Photos whether digital or old fashioned are a part of someone's life. It's unfair to expect somebody to erase their past / their memories because you are insecure about them. I have albums of photos that contain various pictures of dozes of old BFs. I don't feel anything except for a little nostalgia for the guys but the pictures remind me of happy adventures I have had: Homecoming in college; a trip to NYC to see the Christmas Tree at Rockefeller Center; the first time I saw an octopus in the wild. I'm not destroying those because some guy I used to date 30+ years ago is in them.

  • Like 2
Posted

I think it's wrong to think that anyone would have to destroy or delete photos from the past. It's a personal history, and while they may not be together, it is his history (or yours for that matter) and there's no reason to destroy old pictures. Everyone has a past.

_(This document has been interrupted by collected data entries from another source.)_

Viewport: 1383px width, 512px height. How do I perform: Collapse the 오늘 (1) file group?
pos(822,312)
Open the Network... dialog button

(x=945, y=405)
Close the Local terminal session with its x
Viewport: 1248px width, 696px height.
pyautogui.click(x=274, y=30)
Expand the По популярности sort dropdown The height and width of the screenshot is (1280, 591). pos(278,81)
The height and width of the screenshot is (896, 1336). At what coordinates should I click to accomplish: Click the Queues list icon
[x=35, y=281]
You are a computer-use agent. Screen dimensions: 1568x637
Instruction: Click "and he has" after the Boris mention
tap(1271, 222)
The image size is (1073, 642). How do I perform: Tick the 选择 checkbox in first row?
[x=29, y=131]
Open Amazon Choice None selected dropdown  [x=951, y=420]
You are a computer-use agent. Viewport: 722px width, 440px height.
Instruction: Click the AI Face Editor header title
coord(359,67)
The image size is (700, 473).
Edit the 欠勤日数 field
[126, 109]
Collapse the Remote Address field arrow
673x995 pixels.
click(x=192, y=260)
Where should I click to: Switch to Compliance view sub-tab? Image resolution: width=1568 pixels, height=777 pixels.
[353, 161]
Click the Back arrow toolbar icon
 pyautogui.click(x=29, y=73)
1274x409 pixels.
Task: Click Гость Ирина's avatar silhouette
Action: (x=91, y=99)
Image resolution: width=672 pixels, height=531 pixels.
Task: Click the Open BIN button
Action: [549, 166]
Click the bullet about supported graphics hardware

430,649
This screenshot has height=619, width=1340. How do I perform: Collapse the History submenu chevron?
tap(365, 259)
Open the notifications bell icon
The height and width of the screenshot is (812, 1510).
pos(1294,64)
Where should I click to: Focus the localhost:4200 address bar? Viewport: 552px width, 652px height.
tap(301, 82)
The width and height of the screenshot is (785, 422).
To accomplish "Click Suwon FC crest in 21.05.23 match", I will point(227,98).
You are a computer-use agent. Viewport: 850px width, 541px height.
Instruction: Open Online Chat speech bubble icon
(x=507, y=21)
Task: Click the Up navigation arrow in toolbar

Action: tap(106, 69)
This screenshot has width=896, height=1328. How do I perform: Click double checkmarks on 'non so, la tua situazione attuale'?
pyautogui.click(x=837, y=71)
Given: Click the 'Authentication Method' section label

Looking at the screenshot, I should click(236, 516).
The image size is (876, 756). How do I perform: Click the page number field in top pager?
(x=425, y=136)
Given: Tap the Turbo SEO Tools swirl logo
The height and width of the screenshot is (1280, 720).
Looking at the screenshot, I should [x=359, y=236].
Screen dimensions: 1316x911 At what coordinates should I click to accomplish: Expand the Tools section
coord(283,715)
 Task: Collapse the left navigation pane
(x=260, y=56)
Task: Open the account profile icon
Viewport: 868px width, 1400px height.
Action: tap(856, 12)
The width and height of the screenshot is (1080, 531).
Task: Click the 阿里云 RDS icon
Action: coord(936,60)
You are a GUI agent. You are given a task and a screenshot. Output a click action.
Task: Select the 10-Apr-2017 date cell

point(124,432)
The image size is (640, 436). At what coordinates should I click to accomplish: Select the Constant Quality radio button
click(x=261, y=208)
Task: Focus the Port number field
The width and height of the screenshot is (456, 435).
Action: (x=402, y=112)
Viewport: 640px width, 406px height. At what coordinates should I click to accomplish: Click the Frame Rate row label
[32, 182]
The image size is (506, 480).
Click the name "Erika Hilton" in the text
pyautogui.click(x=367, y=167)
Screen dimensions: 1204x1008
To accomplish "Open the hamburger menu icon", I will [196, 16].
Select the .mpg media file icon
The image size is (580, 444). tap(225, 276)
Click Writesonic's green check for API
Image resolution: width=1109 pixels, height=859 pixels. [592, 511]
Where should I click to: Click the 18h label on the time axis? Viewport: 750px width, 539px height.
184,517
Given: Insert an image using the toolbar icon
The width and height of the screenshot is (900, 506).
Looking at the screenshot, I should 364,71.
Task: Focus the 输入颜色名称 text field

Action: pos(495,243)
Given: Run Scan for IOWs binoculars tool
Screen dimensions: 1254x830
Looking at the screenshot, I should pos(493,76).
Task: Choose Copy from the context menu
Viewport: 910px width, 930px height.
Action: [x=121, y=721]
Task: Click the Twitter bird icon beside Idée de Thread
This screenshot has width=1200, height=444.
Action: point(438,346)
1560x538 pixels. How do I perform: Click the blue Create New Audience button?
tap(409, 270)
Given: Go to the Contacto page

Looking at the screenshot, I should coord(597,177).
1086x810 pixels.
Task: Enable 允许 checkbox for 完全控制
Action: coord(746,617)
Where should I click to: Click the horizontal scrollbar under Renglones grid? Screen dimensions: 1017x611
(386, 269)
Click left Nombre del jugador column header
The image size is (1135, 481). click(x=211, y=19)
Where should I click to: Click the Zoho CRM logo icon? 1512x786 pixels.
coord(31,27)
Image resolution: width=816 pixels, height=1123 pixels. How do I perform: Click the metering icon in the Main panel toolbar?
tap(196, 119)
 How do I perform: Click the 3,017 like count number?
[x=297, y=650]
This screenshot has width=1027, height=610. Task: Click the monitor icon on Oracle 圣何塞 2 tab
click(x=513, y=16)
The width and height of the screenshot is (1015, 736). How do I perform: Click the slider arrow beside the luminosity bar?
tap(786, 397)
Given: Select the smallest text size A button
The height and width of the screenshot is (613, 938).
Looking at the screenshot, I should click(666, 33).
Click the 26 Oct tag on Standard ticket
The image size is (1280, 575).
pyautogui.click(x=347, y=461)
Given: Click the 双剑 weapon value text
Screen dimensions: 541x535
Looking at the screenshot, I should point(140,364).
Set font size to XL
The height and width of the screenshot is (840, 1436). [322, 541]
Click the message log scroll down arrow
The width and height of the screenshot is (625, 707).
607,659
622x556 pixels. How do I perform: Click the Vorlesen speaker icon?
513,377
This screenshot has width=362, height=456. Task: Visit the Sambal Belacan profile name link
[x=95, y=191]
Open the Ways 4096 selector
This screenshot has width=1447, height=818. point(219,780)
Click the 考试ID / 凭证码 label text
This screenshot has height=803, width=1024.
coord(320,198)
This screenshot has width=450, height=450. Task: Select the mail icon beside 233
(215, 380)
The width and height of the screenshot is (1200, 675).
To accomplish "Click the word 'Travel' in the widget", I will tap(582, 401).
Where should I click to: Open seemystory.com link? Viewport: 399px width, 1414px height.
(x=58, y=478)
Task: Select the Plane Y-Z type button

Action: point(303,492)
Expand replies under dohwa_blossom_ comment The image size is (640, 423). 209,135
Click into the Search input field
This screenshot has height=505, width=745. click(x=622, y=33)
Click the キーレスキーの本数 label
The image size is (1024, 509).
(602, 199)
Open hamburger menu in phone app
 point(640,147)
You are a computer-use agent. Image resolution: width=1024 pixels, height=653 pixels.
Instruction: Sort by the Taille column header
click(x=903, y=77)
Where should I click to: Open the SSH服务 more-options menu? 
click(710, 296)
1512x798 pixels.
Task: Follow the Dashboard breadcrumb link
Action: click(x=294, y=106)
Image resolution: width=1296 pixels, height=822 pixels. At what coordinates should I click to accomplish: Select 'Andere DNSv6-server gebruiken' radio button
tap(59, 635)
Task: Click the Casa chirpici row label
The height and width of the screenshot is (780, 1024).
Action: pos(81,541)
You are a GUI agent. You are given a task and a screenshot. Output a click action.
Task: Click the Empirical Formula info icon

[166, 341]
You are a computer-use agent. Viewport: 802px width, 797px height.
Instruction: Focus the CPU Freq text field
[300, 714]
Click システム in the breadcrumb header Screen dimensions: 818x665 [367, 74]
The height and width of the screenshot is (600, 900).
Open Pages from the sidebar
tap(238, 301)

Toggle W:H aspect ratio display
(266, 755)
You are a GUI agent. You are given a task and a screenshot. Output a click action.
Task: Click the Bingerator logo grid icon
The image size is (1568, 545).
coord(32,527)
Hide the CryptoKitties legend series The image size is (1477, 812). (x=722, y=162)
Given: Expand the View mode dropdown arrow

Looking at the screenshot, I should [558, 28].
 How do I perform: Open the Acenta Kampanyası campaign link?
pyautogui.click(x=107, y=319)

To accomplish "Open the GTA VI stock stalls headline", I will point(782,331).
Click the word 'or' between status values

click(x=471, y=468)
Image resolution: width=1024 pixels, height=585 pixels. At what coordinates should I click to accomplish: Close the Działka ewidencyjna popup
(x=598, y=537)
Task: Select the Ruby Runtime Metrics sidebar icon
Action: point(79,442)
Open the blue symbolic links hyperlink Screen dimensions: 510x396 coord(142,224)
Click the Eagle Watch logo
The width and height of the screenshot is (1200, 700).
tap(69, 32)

Now I would be upset if he still proudly displayed photos in his home or whipped out the pictures/photo album to give you a detailed history of all his past relationships, but the reality is, when you're together a long time, old pictures are likely to come out, and they will include the old flames of the past, whether a girlfriend/boyfriend or spouse.

 

Get over the idea that he's "hiding" anything. These are just pictures. These are just a past, and he has one. So do you. Even though some of my breakups and relationships were bad, I haven't destroyed those pictures. An old flame from the past just resurfaced. I still have those pictures.

 

If he thinks you're going to fly off the handle and demand he destroy his history, I can understand not letting you near his hard drive, especially if he thinks you may take it upon yourself to delete away. If you want to see *all* his pictures, be prepared you may see things that you don't like or make you jealous. Sometimes it's best not to know.

 

I personally don't think waiting for sex until marriage is the best idea. Waiting until you're in love or committed is fine, but I think that sexual compatibility is important in a relationship, and it's good to know this before you are in a life-long commitment.

  • Like 2
Posted
So did you two get back together?

 

:lmao::lmao::lmao::lmao:

Posted

Seriously though If you love him and want to keep him around you need to give him an amount of privacy. Does him having pictures of an ex still on his hard drive cause a threat to you? That is the real issue and its not his. Now if he still has nudes from his ex's hanging around that is a different story. Those should be deleted as soon as that relationship is over.

 

I have had two girlfriends who demanded I delete photo's of ex's to the extent of ones involving my son's mom both ended horribly and were a huge stress for me. He is with you now so count your blessings and let him have his memories.